== Problems to solve ==
(A) In the Timpie Springs thread, how many geese and mallards did jason411 report seeing?
(B) List every line of the records that contains the word "layer".

== Page excerpt ==
++++
# Timpie Springs?



## Guest (Jan 7, 2011)

Wondering if there is any good reports at Timpie Springs lately?


----------



## cliff spab (Dec 5, 2010)

its been dead lately


----------



## jason411 (Feb 8, 2010)

timpie is dead


----------



## bkelz (Dec 3, 2010)

cliff spab said:


> its been dead lately


what about horseshoe spring where the water is warmer and "hopefully" still running?


----------



## idratherbhunting (Nov 21, 2010)

There hasn't been much on it at all, other then people.


----------



## cliff spab (Dec 5, 2010)

saw a couple snipes but thats it


----------



## jason411 (Feb 8, 2010)

went out there this morning about 10... there is some open water on the 1st big pond... we seen 3 geese and 4 mallards but they flushed before we could make it to them. Between the 1st and 2nd bridge there is a big patch of open water...


----------



## cliff spab (Dec 5, 2010)

jason411 said:


> went out there this morning about 10... there is some open water on the 1st big pond... we seen 3 geese and 4 mallards but they flushed before we could make it to them. Between the 1st and 2nd bridge there is a big patch of open water...


See any collars on them geese?


----------
++++
== Raw records ==
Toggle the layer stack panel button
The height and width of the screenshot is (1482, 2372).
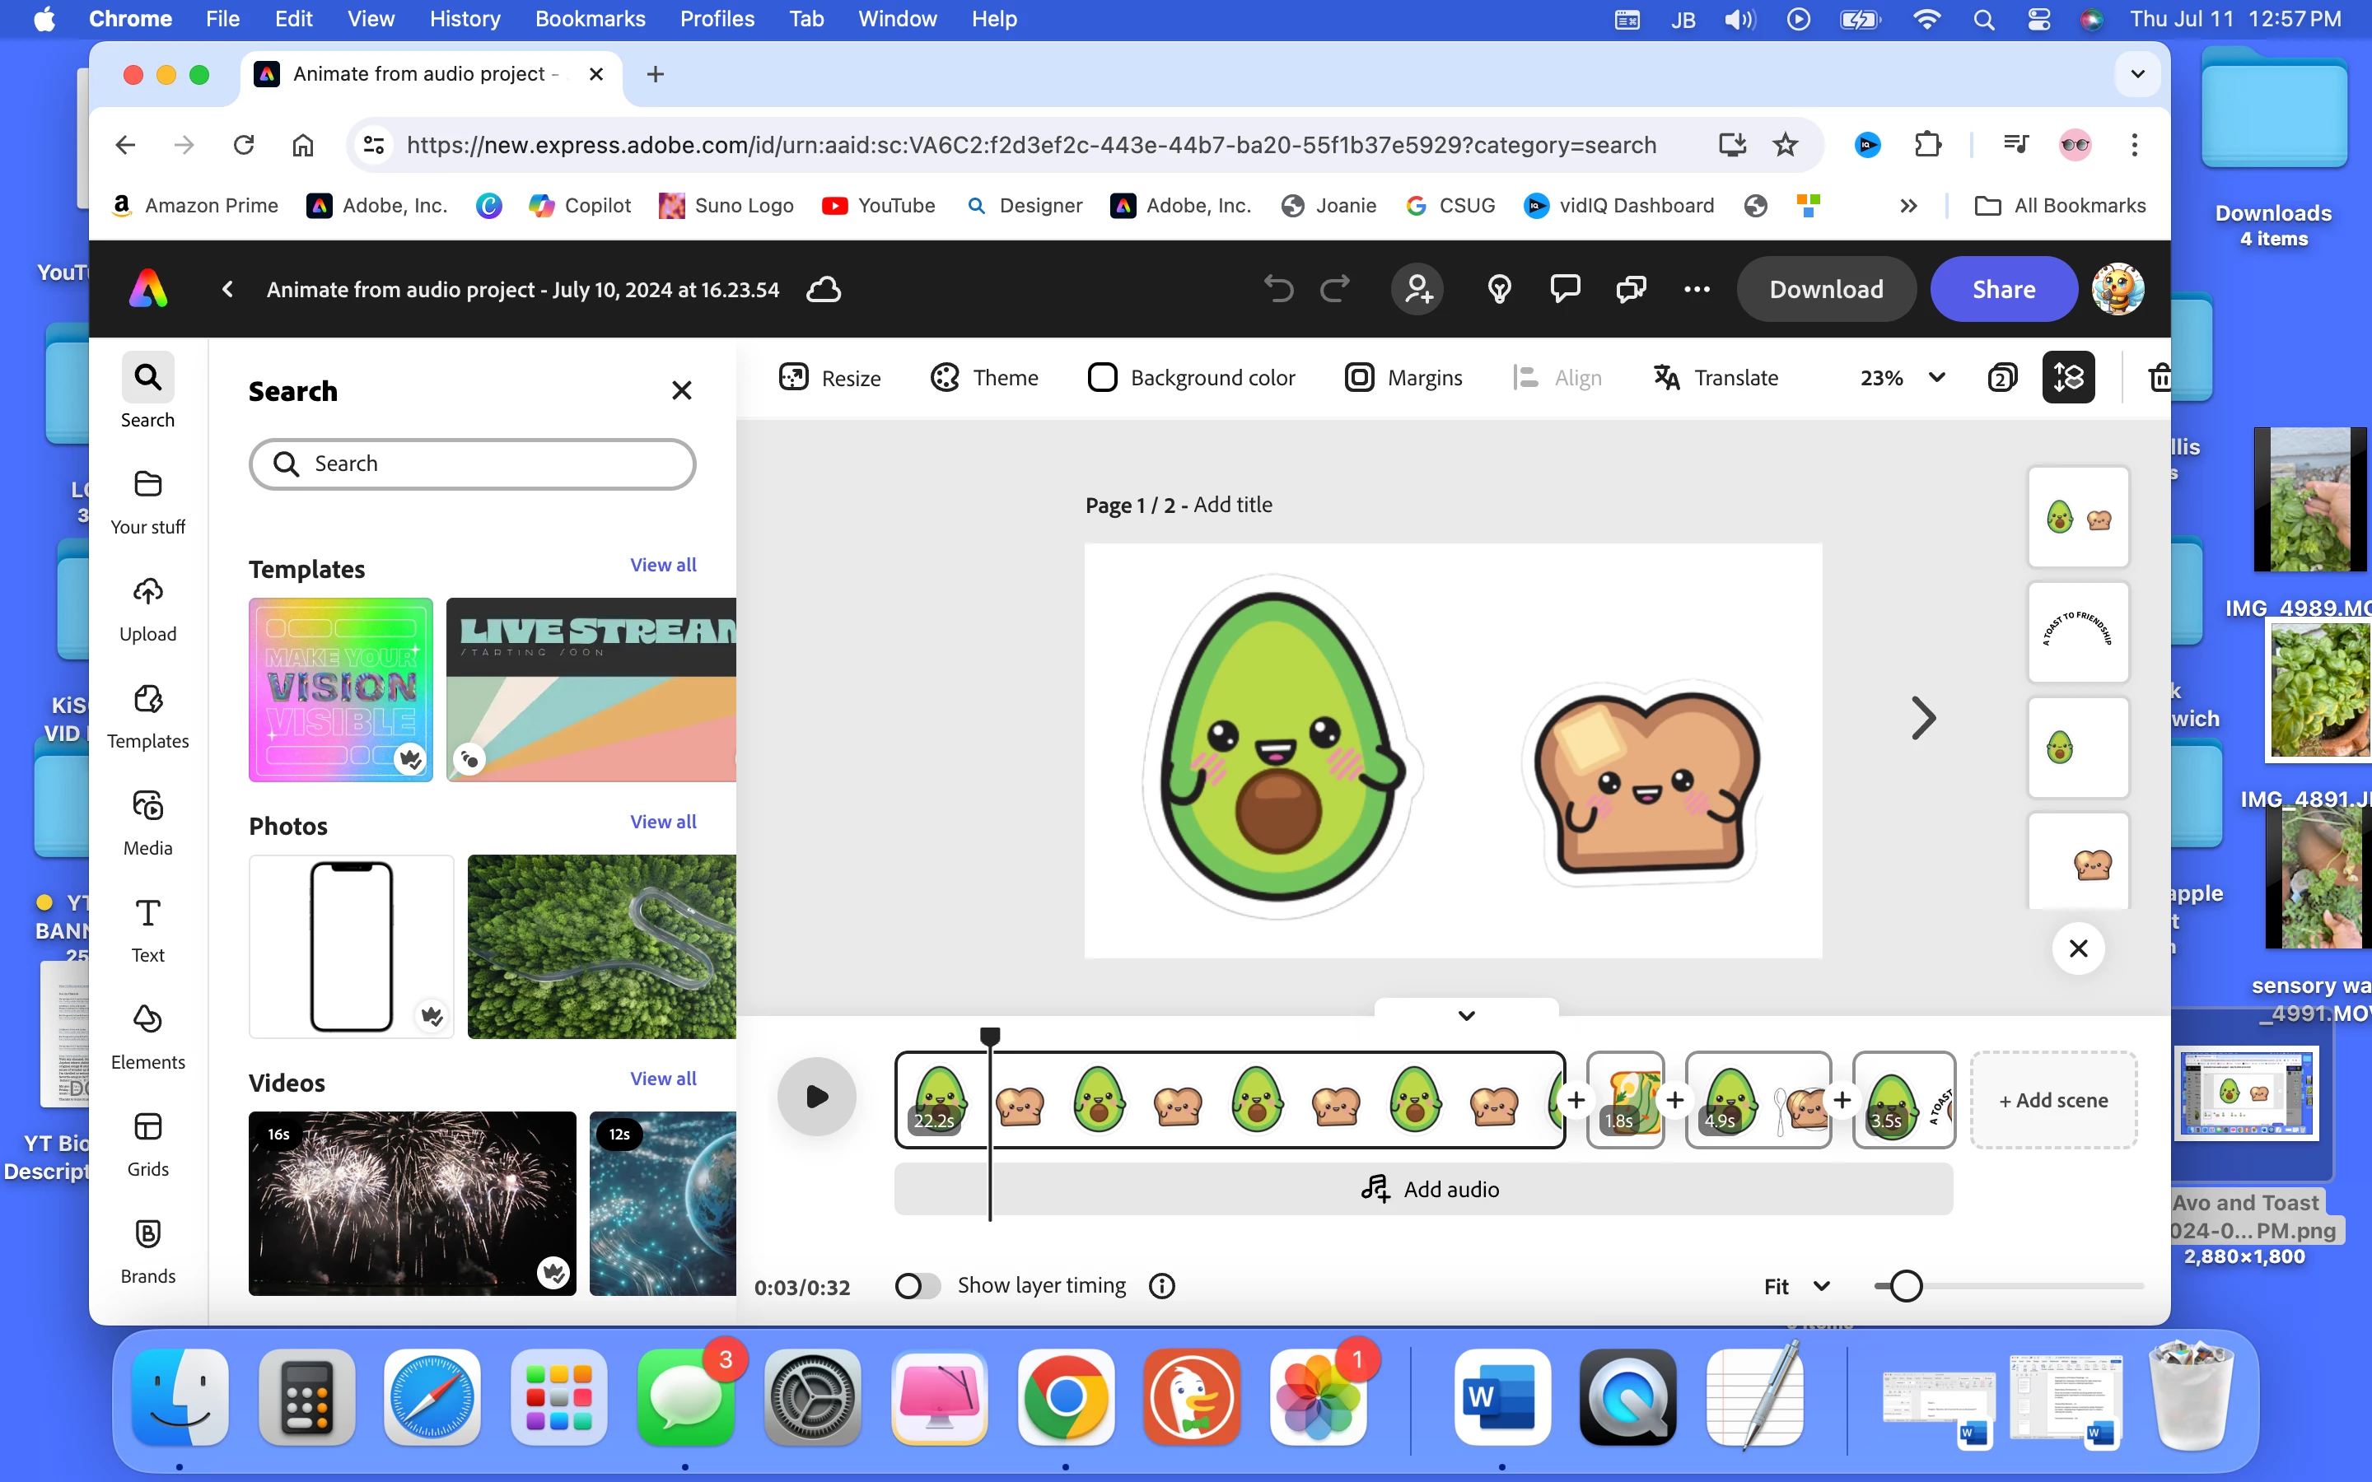[x=2068, y=377]
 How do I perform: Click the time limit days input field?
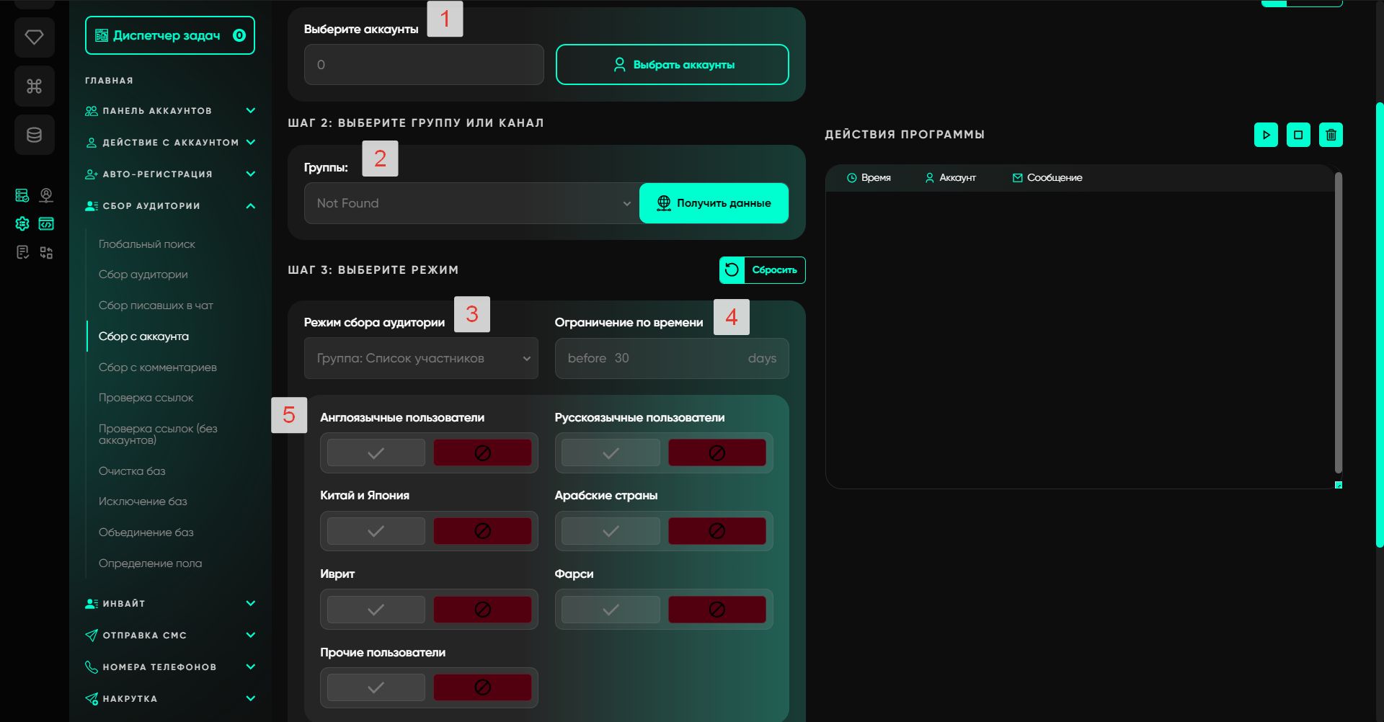point(670,358)
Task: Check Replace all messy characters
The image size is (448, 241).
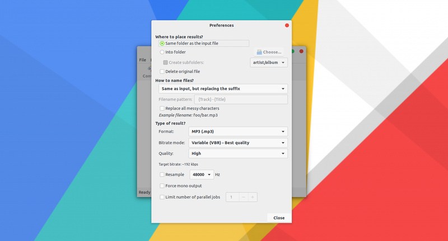Action: tap(162, 108)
++++
== Task-by-task answers ==
(A) Three geese and four mallards.

(B)
Toggle the layer stack panel button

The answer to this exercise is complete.